McCallister holds the lowest seat in his South Down constituency and faces a tough fight to keep it in the next Assembly elections – possibly from UKIP’s Henry Reilly, a popular councillor in the area.
P.S. When I attacked the NI Conservatives for being hopeless a couple of weeks ago, I was criticised in some quarters for not having the full picture – so I contacted four well-known Ulster pundits and asked their views. I’ll be doing a collected post on this site, but until then one will be coming out every morning until Friday on Open Unionism.
Equality campaigner quits Scottish Labour over ‘nepotistic’ and discriminatory candidate selection
A former police inspector who worked to recruit ethnic minority officers in the aftermath of the Macpherson report has resigned his membership of the Labour Party, and accused it Scottish branch of having poor candidate selection processes that discriminated against ethnic minority candidates. Tom McInally, formerly of the Strathclyde and Metropolitan police forces, levels two charges at his former party: against all-women shortlists, and nepotism.
His principle criticism of all-women shortlists will be familiar to Conservatives, for they are broadly the grounds that our party has resisted them on: they increase central office control; can exclude eminently suitable local candidates; and can see duff candidates handed seats by a dearth of competition.
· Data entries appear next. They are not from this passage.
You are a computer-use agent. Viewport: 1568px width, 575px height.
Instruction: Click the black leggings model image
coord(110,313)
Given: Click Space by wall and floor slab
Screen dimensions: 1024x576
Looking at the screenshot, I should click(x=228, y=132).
The particular instance that drew is wrath was that of two Scottish Parliament constituencies in Edinburgh – Western and Pentlands, both held by the SNP – which were paired up on a one man, one woman basis. Only one female applicant was present at the selection meeting, guaranteeing her a seat regardless of her quality as a candidate. This occasion seems to have touched a nerve with the former racial equality campaigner because a well-qualified ethnic minority candidate, Shami Khan, feels excluded from being a candidate.
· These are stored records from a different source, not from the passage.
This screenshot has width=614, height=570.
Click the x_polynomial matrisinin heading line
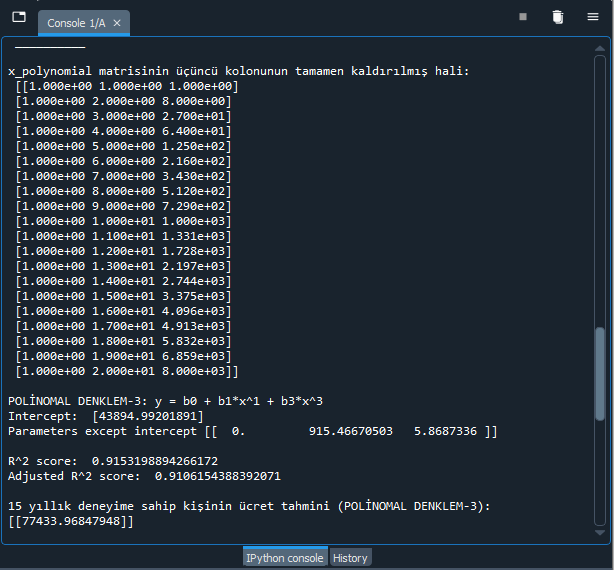point(238,71)
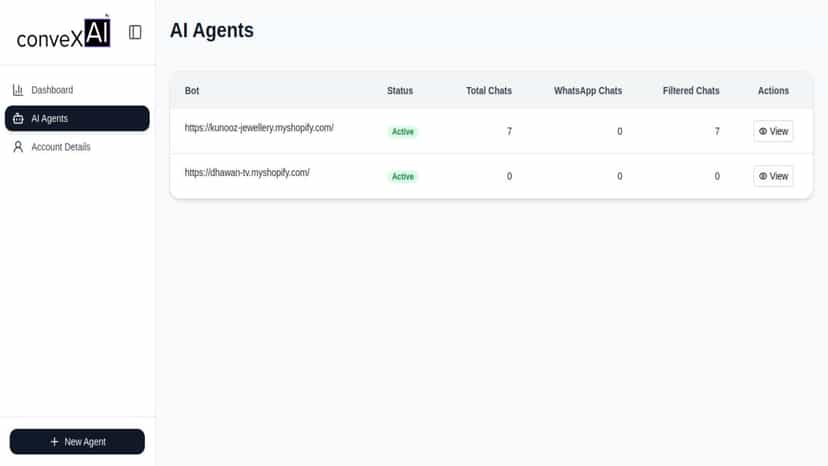
Task: Click the AI Agents robot icon
Action: [18, 118]
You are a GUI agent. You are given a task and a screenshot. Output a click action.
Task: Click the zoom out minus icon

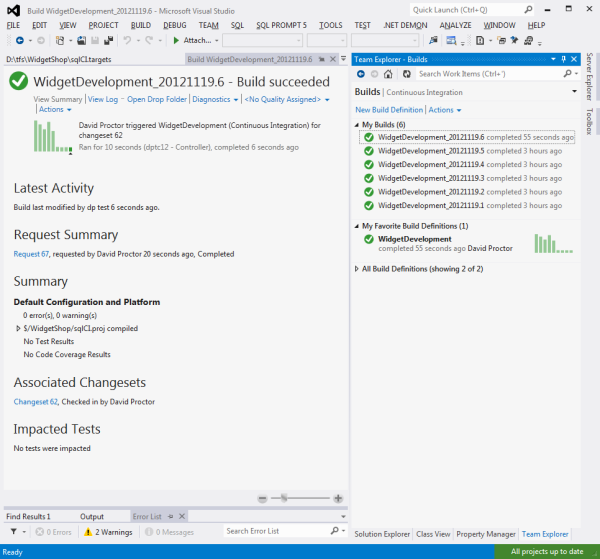click(x=262, y=498)
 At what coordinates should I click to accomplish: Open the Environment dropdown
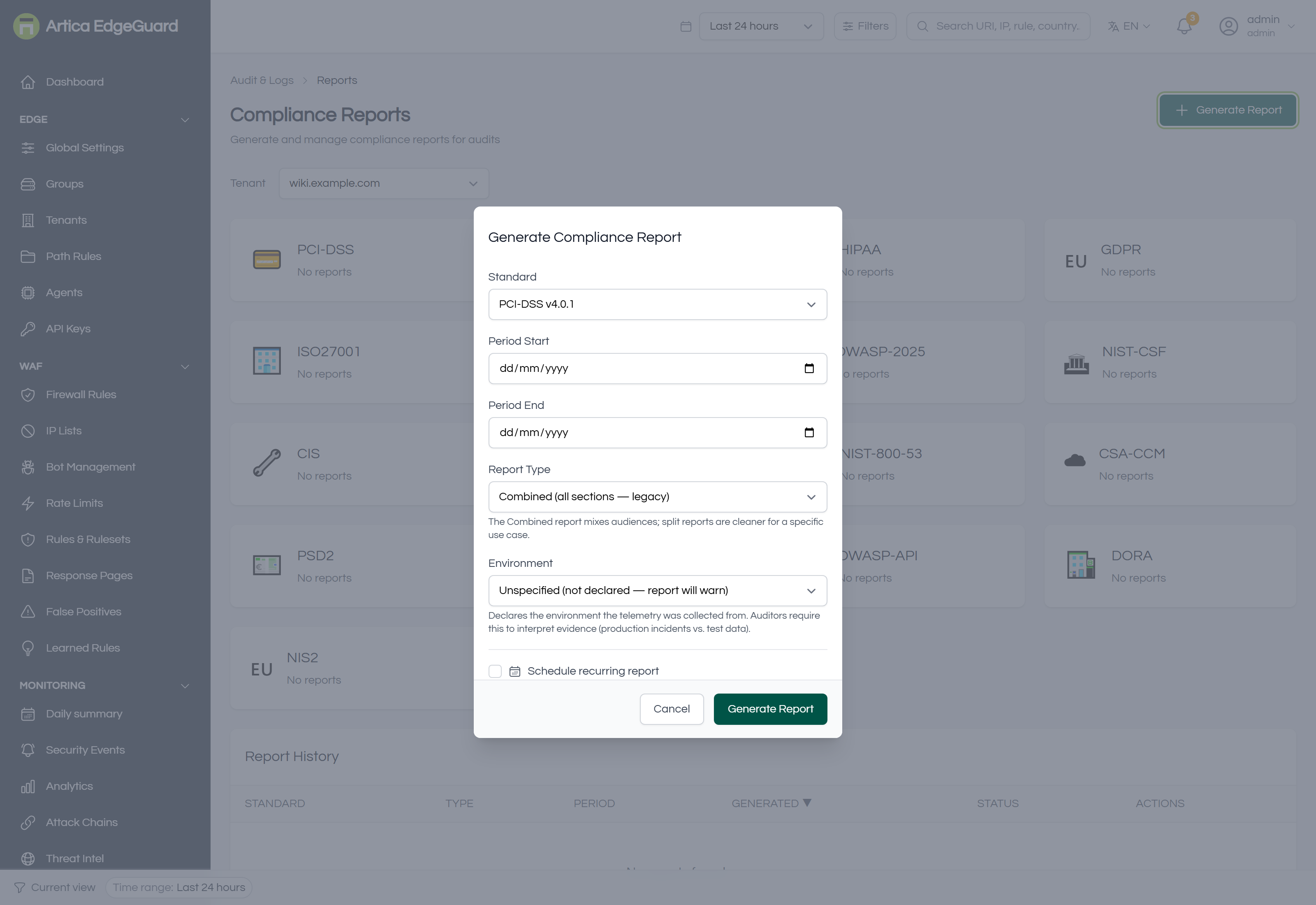(658, 591)
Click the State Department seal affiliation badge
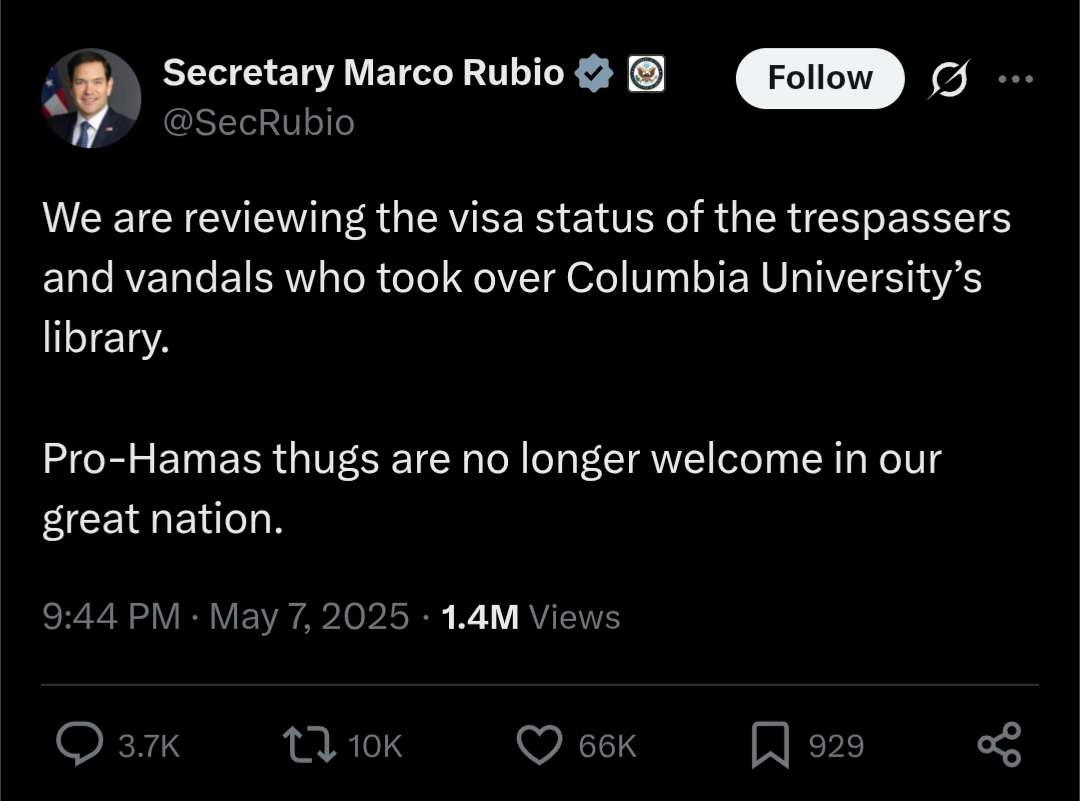 click(x=646, y=74)
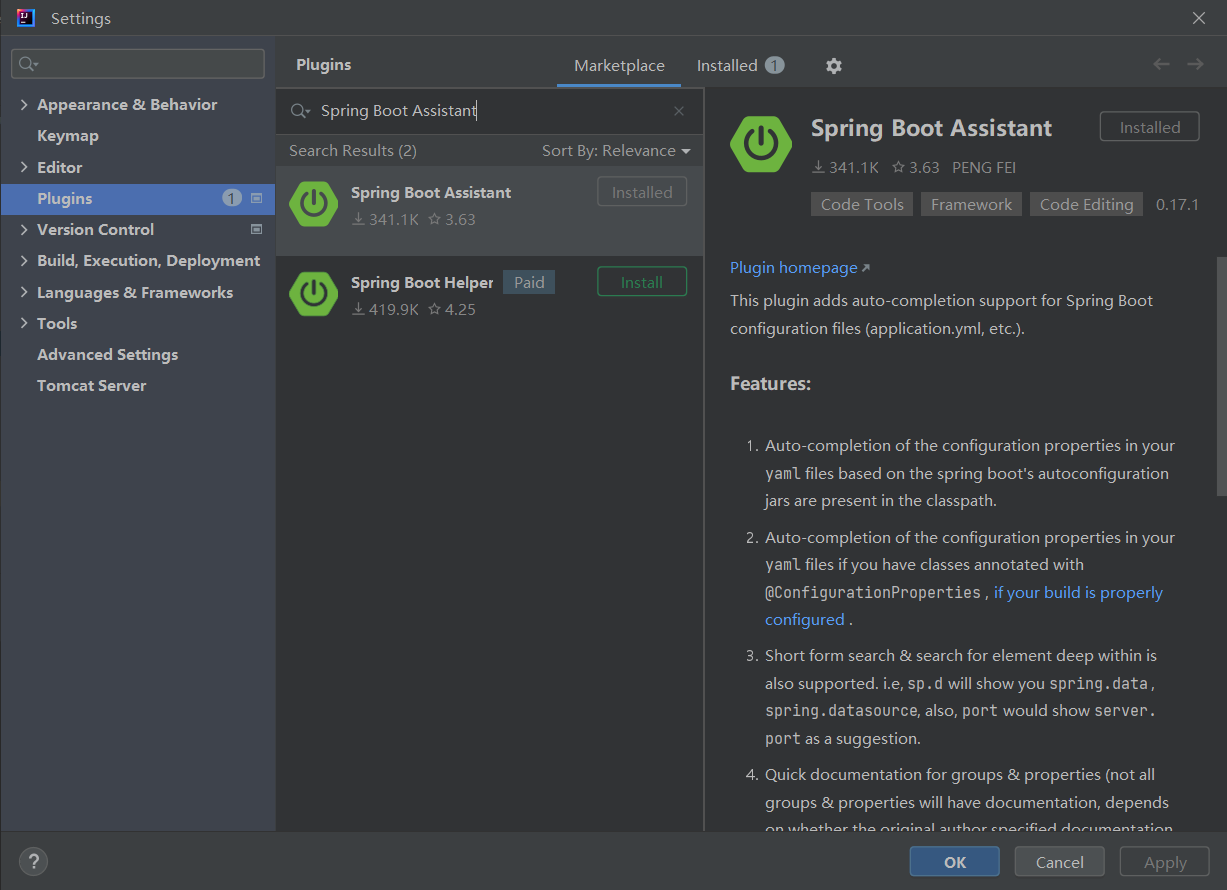Image resolution: width=1227 pixels, height=890 pixels.
Task: Click the back navigation arrow
Action: (1161, 64)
This isn’t the first time Labour has come a cropper from all-women shortlists. In 2005 they lost a 19,000+ majority in Blaenau Gwent after Labour AM Peter Law ran as an independent in protest against an all-woman shortlist being imposed on the constituency (and when Law died of a heart attack in 2006, his former campaign manager rubbed salt in the wound by winning the subsequent by-election for ‘Blaenau Gwent People’s Voice’).
Khan and McInally’s second complaint is that Scottish Labour’s selection processes are unmeritocratic. Khan feels that the two Edinburgh constituencies were ‘stitched up’ by the leadership whilst McInally claim the party has a ‘friends and family’ approach to candidate selection, telling the Scotsman:
“Look around at the selected candidates in Edinburgh and Dunfermline and look at the connections they have, from MSPs’ daughters, son-in-laws, very close friends, workers.”
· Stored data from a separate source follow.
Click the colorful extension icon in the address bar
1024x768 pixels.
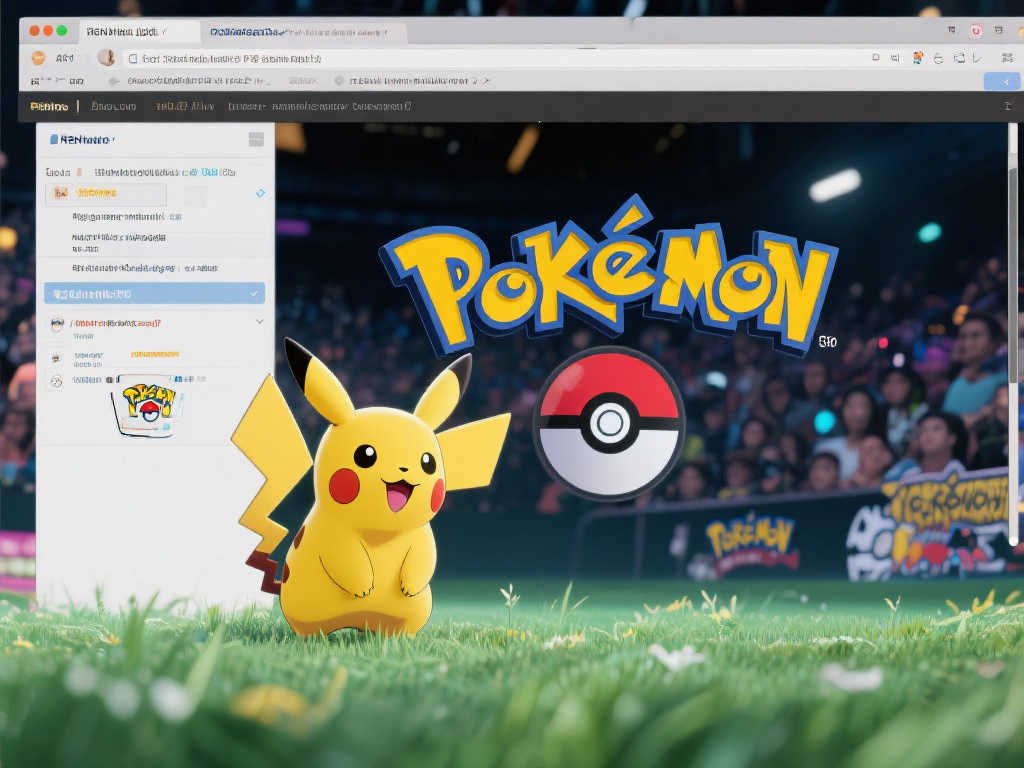917,58
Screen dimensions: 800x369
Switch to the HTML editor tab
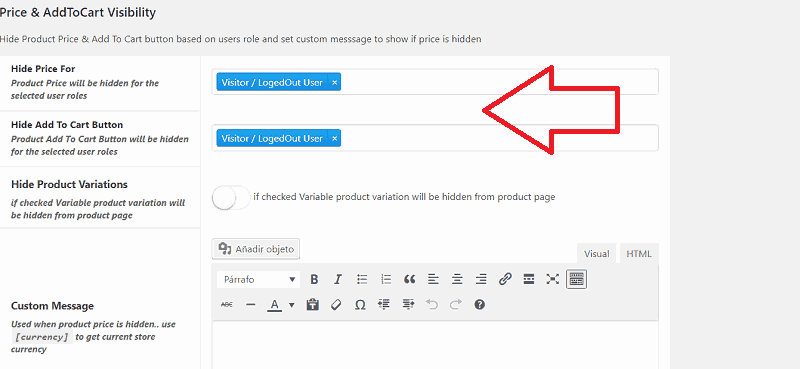click(639, 254)
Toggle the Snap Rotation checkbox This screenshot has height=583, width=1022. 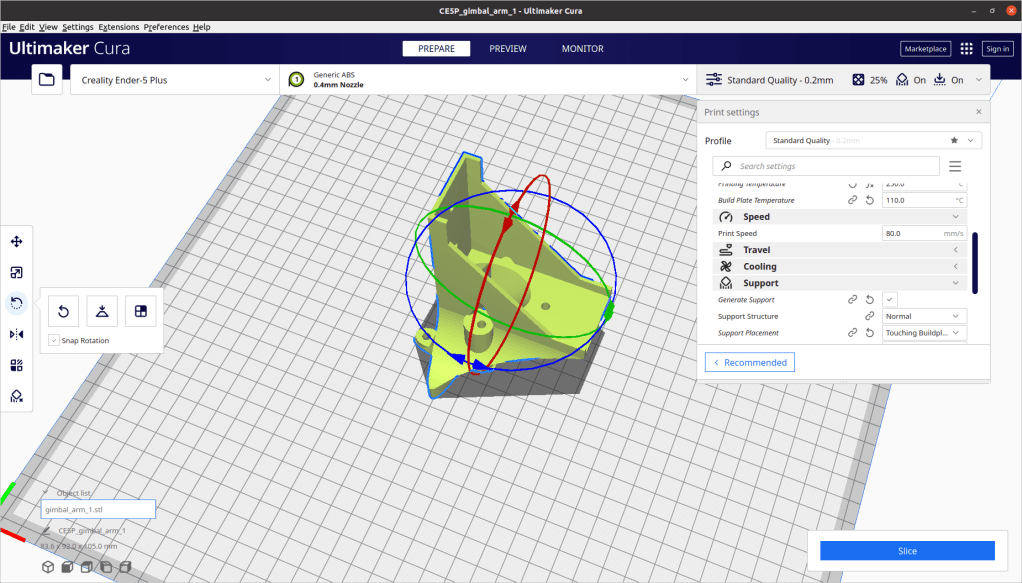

Naturally, Labour deny the accusations of both men. The party will not be grateful to have its candidate selection procedures back in the spotlight: with the referendum looming and vital elections close on its heels, they won’t want to give any excuse to mention Falkirk selection scandal again – as both the Scotsman and I have done.
Queen eyes Iron Throne on visit to Ulster*
Her Majesty has, at present count, sixteen thrones to her name. Her sixteen realms stretch from Canada to Australia and New Zealand by way of Jamaica, Barbados and Belize. Given the relatively low cost of these dominions in terms of wedding massacres, poisonings and civil wars, she would likely have hesitated to take the seven-realms-for-one bargain proffered by the Iron Throne of Westeros – even if it weren’t just a prop, encountered during a studio tour on her recent visit to Northern Ireland.
Whilst there she also praised Belfast as ‘a living example’ of people overcoming impossible-seeming odds to work together towards peace (the author, as an enormous fan of Belfast, can only agree). Martin McGuinness also continued his run of friendly gestures toward Her Majesty. Following on from April’s toast, the Deputy First Minister broke new ground by having his first one-on-one meeting during a ten-minute private audience. After this, the third time he and HM have met in person, he praised her as someone who “absolutely and passionately supports the peace process”.
Lest the Sinn Fein faithful get jittery he took care to reassure people that he emerged from the meeting with his Irish Republicanism undiminished, before spelling out in equally direct terms that he was reaching out to unionists and trying to ‘represent everybody’. Normally that sort of messaging is left to subtext, but Ulster remains some way off normal politics.
*I am rather sad that someone beat me to ‘Windsor is Coming’.